Ayahnya berjongkok di hadapan Naraya, agar tubuhnya dapat sejajar dengan Naraya, ia letakan koper itu disamping dirinya, lalu lengannya bergantian mengelus pucuk kepala Naraya.

"Maaffin Ayah ya nak, belum bisa jadi Ayah yang baik, tapi Ayah harus pergi dari rumah ini, kalo Raya mau ketemu Ayah boleh banget ko," suara berat milik Ayahnya sangat terdengar ketika mengeluarkan beberapa kata itu.

"Kenapa gitu ayah? Ayah udah ga sayang Raya ya?" Ucap Naraya dengan pandangan yang terfokus ke arah lantai. "Raya mohon ayah, jangan pergi," lanjut Naraya.

"Ayah gabisa, maaffin Ayah ya nak." Ayah Naraya perlahan mengubah posisinya agar bisa berdiri dengan tegak kembali, kedua lengannya meraih koper lalu kedua kaki jenjang Ayahnya melangkah melewati Naraya begitu saja.

"Surat-surat perceraian biar aku yang urus," jelas Ayah Naraya diambang pintu, dengan menatap ke arah Mamahnya, tubuh Ayahnya sedikit berbalik untuk melihat putri kecilnya, lalu kakinya menerusi perjalanannya untuk melewati pintu rumah.

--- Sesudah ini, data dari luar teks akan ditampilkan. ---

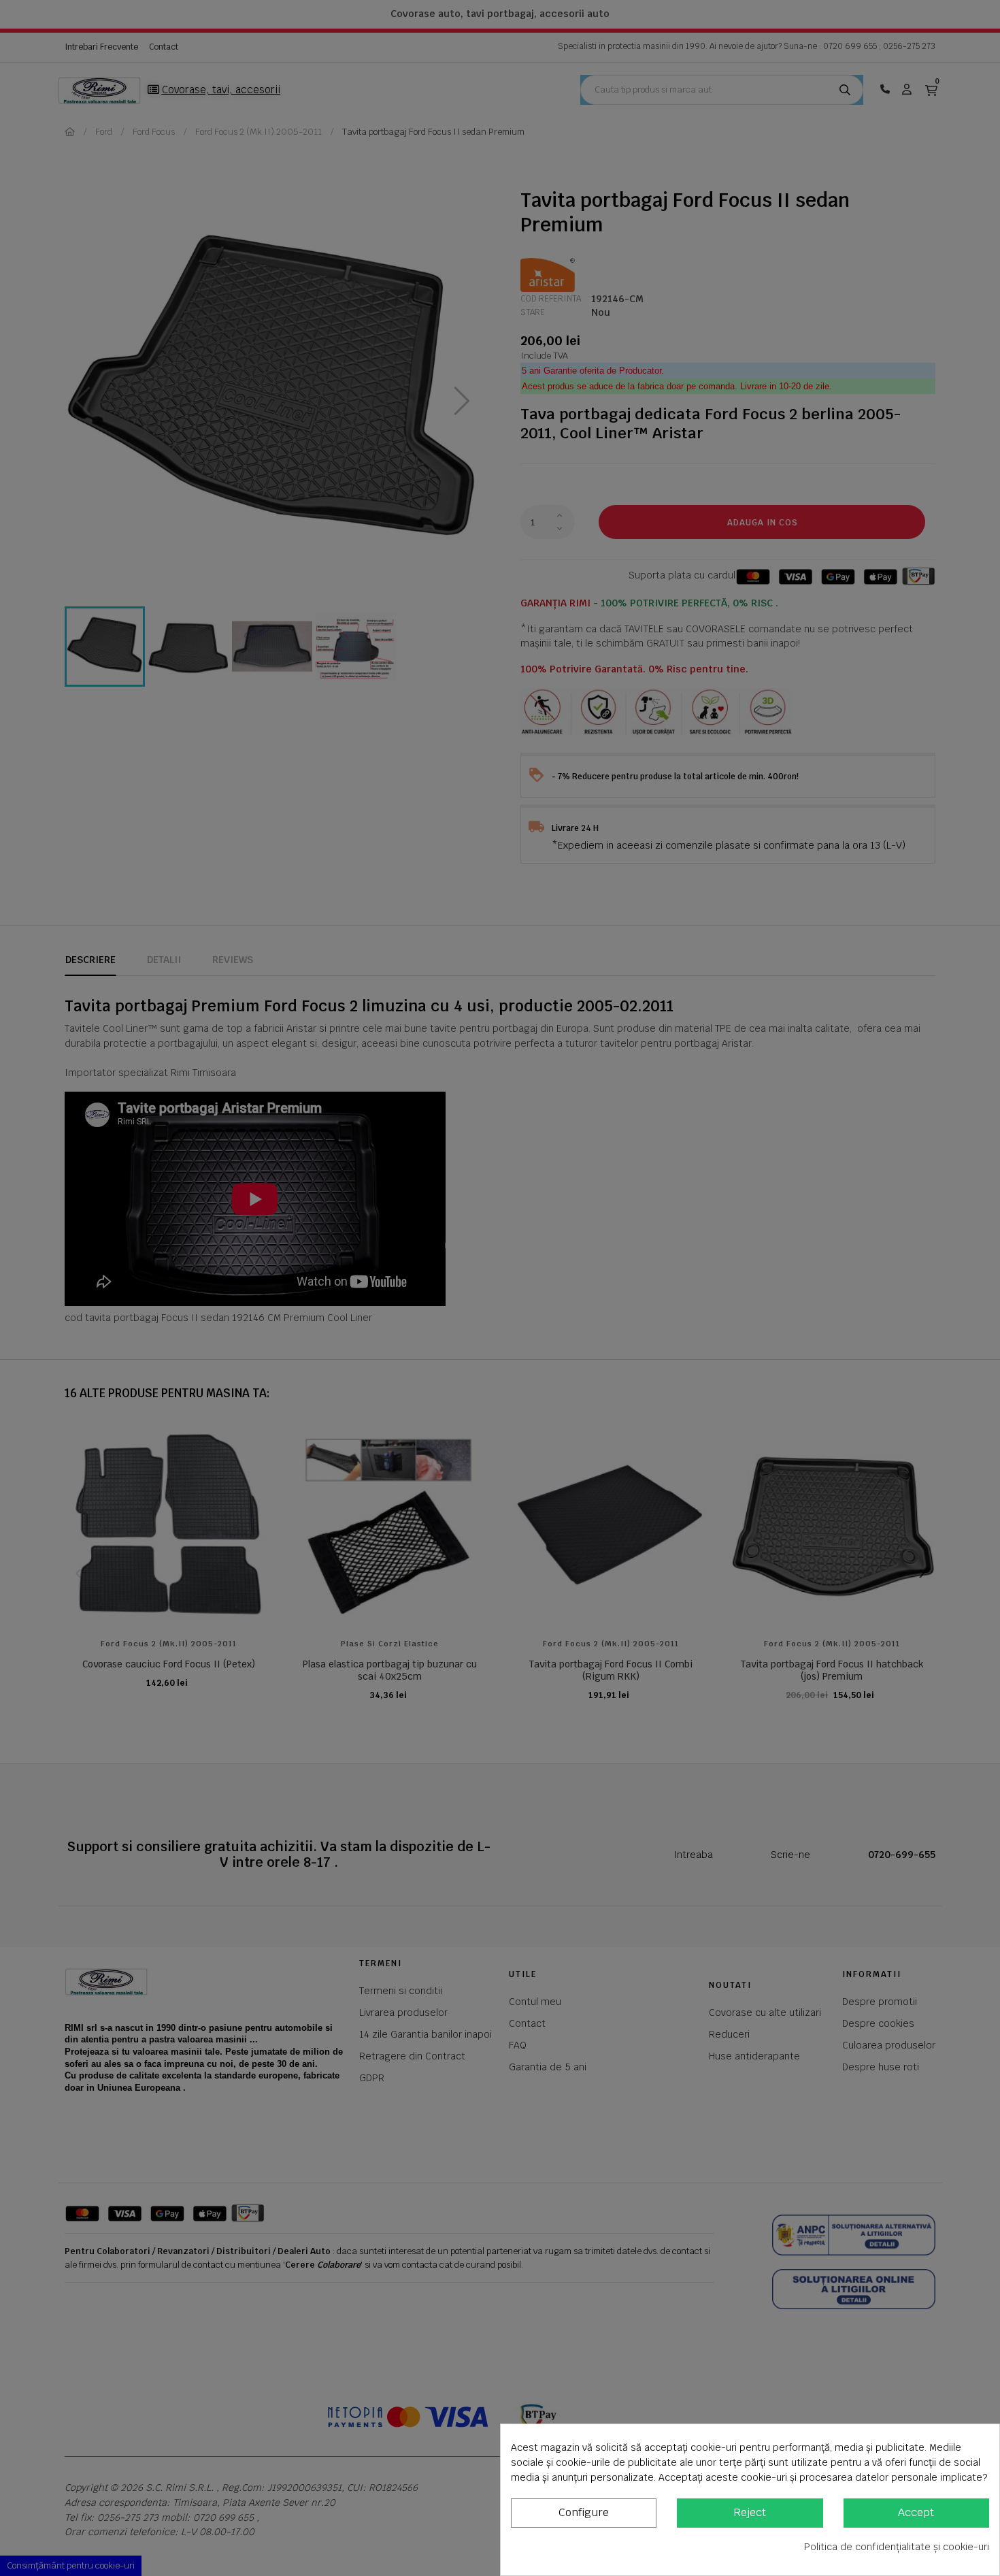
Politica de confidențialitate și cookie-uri (896, 2547)
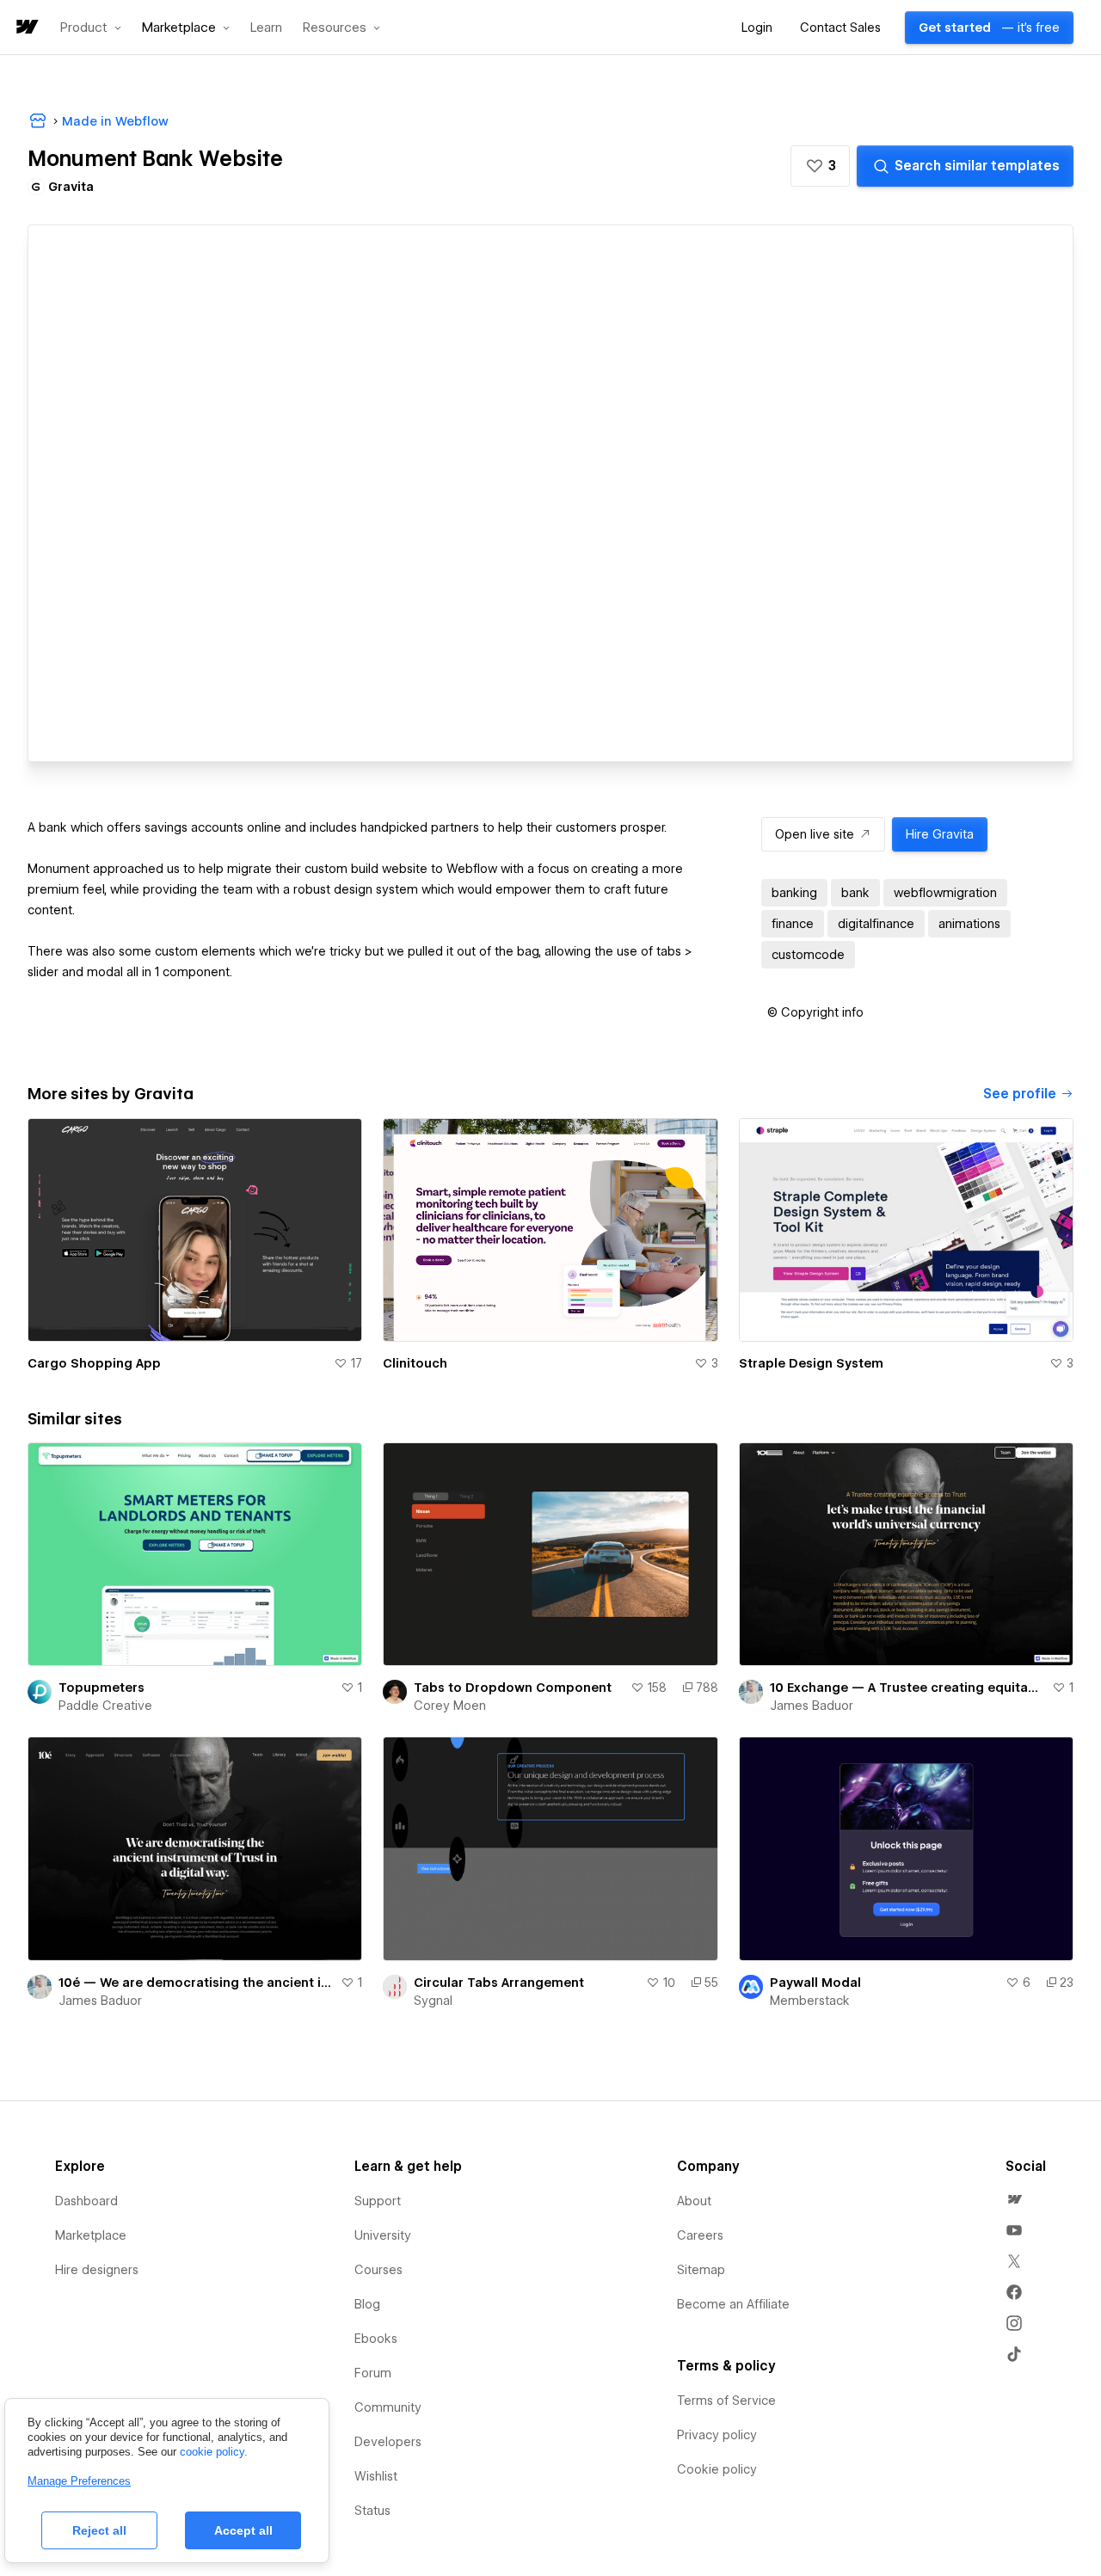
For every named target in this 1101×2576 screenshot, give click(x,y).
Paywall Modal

"Ayahhhh!" Teriak Naraya, air didalam matanya terjun sangat deras, suara tangisannya sudah terputus-putus, di dalam dirinya seperti ada sesuatu yang menancap.

"Mamah kenapa engga cegah ayah!?" bentak Naraya, dengan suara yang sangat bergetar. "Mamah jahat, Ayah jahat!" Naraya kembali berlari menaiki anak tangga.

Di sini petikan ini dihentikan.